COMT基因多态性与惊恐障碍临床疗效的关联研究

COMT gene polymorphism is associated with treatment response in panic disorder

目的探索惊恐障碍患者儿茶酚胺-O-甲基转移酶(catechol-O-methyltransferase,COMT)基因多态性(rs4680、rs740603)与艾司酞普兰疗效的关系。方法纳入惊恐障碍患者69例,正常对照78名。患者组使用艾司西酞普兰固定剂量10 mg/d连续治疗8周,分别在基线及第2、4、8周使用汉密尔顿焦虑量表(Hamilton anxiety scale,HAMA)评估焦虑症状。采用基质辅助激光解吸飞行时间质谱(MALDI-TOF-MS)对所有被试COMT基因rs4680、rs740603位点进行基因分型。结果患者组与对照组两位点基因型和等位基因分布无统计学差异(P>0.05)。患者治疗第8周时,rs4680的G/G基因型患者HAMA减分率(72.52%±11.38%)大于A/G基因型患者(60.70%±16.25%),差异有统计学意义(P<0.05)。在第2、8周时rs4680不同基因型患者焦虑症状治疗有效率差异有统计学意义(P<0.05)。rs740603不同基因型患者HAMA减分率无统计学差异(P>0.05)。结论COMT基因多态性在艾司西酞普兰对惊恐障碍焦虑症状改善中可能有作用。

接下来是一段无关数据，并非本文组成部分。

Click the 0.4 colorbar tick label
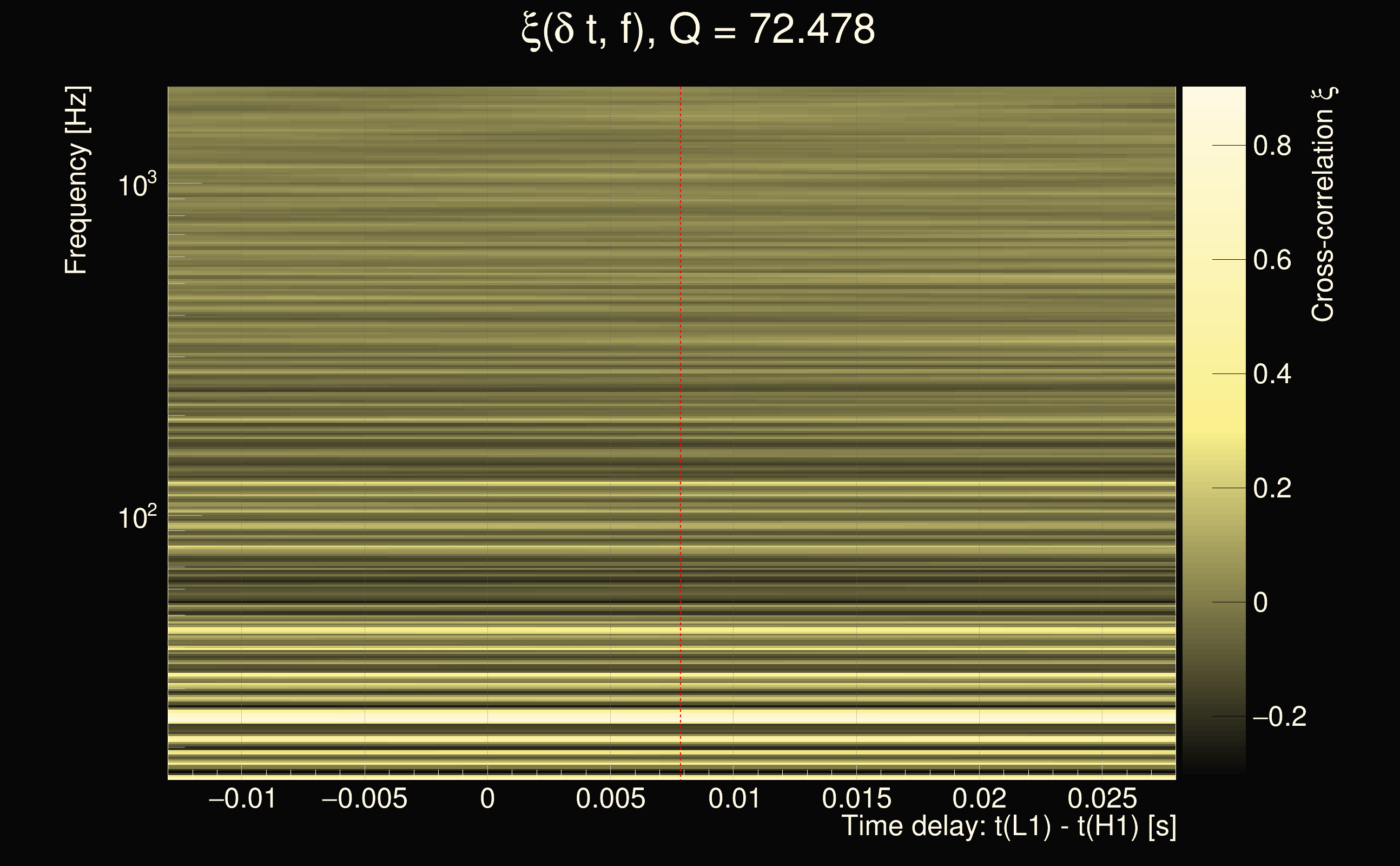This screenshot has height=866, width=1400. (1272, 374)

Objective To explore the association of catechol-O-methyltransferase(COMT)(rs4680,rs740603)gene polymorphisms and treatment response to escitalopram in panic disorder(PD).Methods This case-controlled study included 69 PD patients and 78 healthy controls(HCs).PD patients were treated only by escitalopram with a fixed dose of 10 mg/d for 8 weeks.Hamilton anxiety rating scale(HAMA-14)were used to assess anxiety symptoms and severity at baseline,week 2,week 4,and week 8,respectively.Peripheral blood was drawn from all participants after enrollment.Genotyping for was carried out by primer extension of products and detected by matrix-assisted laser desorption time-offlight mass spectrometry(MALDI-TOF MS).Results There was no significant difference in genotype and allele distribution between the PD group and the HC group at two loci.PD patients with rs4680 G/G carrier had a higher reduction rate in HAMA-14 compared with those with A/G carrier after 8 week's treatment(72.52%±11.38%vs.60.70%±16.25%,P<0.05).There was a significant difference in treatment response among patients with different genotypes of rs4680 at week 2 and 8(P<0.05).The reduction rate was not significant among different rs740603 gene polymorphisms(P>0.05).Conclusion The findings suggest the potential role of COMT gene plays in treatment response to escitalopram in PD patients.